One A2 segment may be hypoplastic; thus, the contralateral A2 supplies both hemispheres. A2 may be duplicated. In an azygos ACA, both A1 segments join to form a single A2 segment. Branches to the contralateral hemisphere may be found.
When a fetal posterior communicating (PCOM) artery is present, the ipsilateral P1 is typically hypoplastic. Variations of the P1 segment include duplication, fenestration, and a bilateral shared origin of the posterior cerebral artery (PCA) and superior cerebellar artery (SCA). A prominent perforating branch may supply portions of the ipsilateral and contralateral thalamus and, potentially, the midbrain. The posterior cerebral may course below, rather than over, the oculomotor nerve, or it may be absent and replaced by an accessory contralateral vessel. The posterior cerebral may give rise to the ACA. The PCA may arise from the internal carotid.

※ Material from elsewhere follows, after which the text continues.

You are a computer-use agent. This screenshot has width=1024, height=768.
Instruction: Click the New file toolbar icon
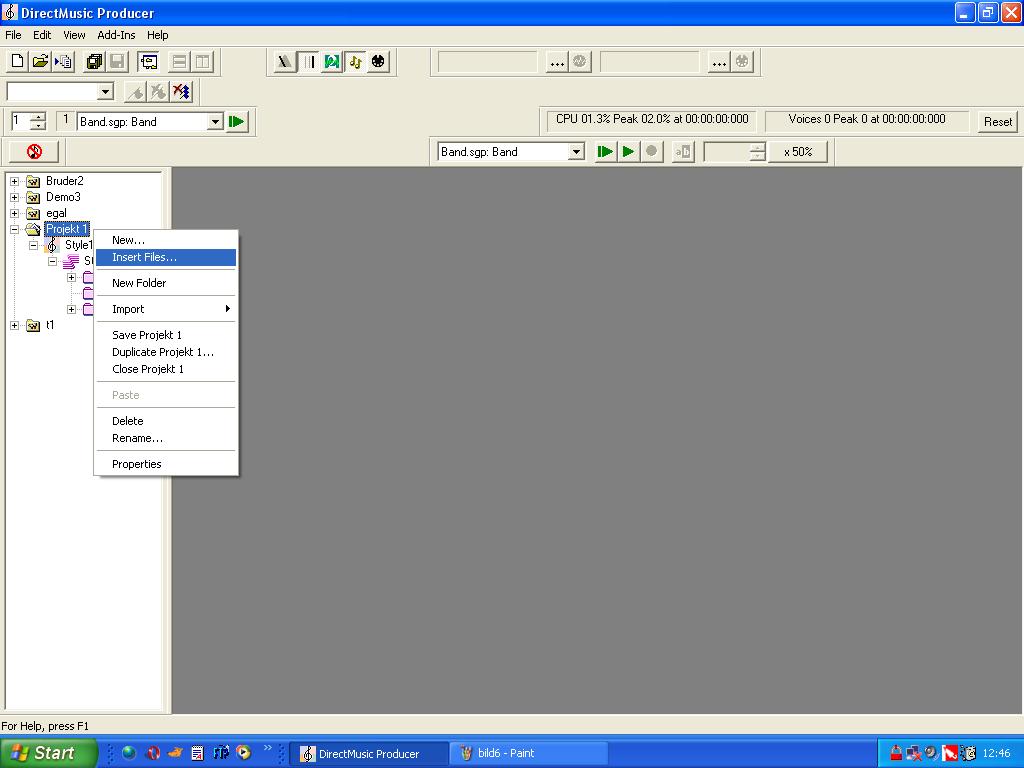[x=17, y=61]
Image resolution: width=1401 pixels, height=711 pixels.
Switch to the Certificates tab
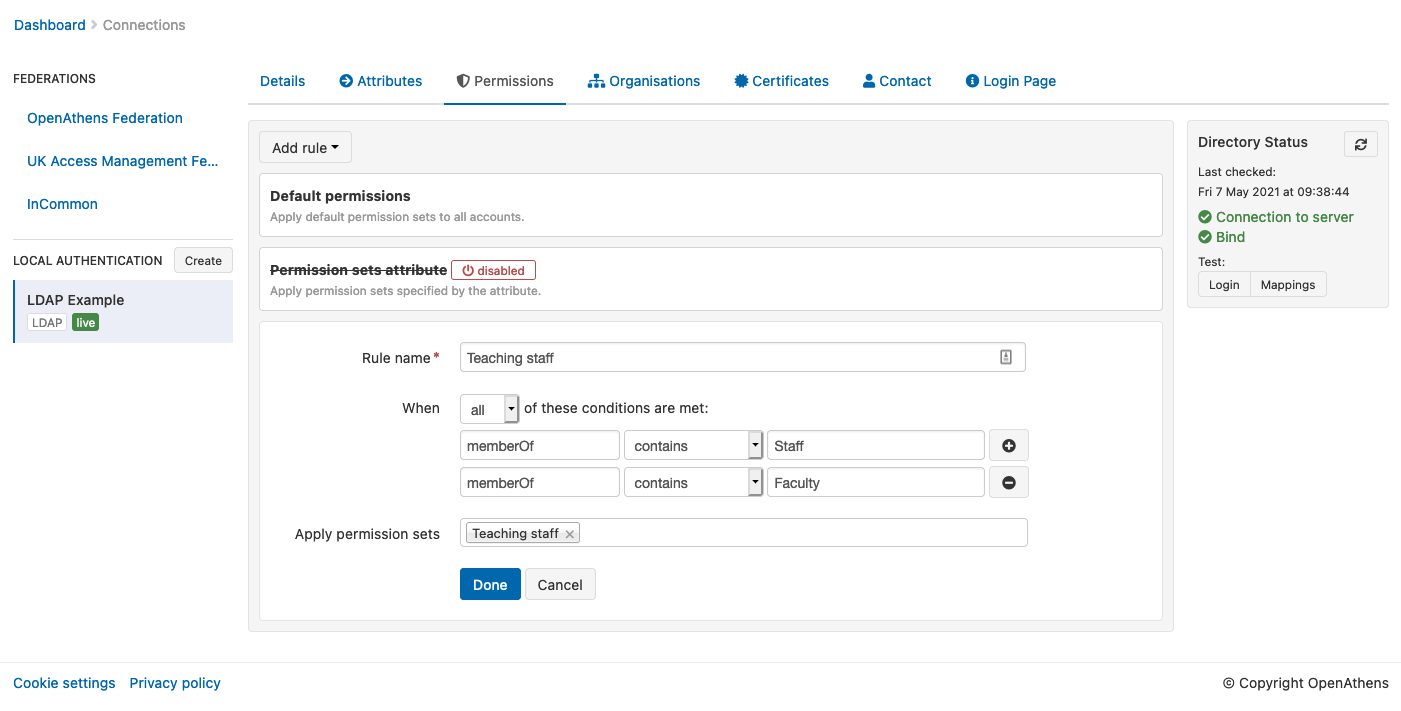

The PCOM artery may be absent, or the branch representing it may fail to join the posterior cerebral. Fenestration of the basilar artery is found in less than 1% of cases. The basilar artery may exist as 2 longitudinal trunks united across the midline. The SCA may be duplicated or absent. The internal auditory artery is most often a branch of the anterior inferior cerebellar artery (AICA), but it may arise from the SCA (in up to 25% of cases) or the basilar artery (in less than 20% of cases).
Asymmetry of the circle of Willis results in significant asymmetry of flow and is an important factor in the development of intracranial aneurysms and ischemic stroke.  Patients with aneurysms are more likely to have asymmetry or an anomaly of the circle, and the presence of a nonfunctional anterior collateral pathway in the circle of Willis in patients with internal carotid artery (ICA) occlusive disease is strongly associated with ischemic stroke. 
Uncommonly, persistence of fetal anastomoses involving the circle of Willis is found, including persistent trigeminal, otic, hypoglossal, and proatlantal arteries. These arteries more or less unite the internal carotid and vertebrobasilar systems.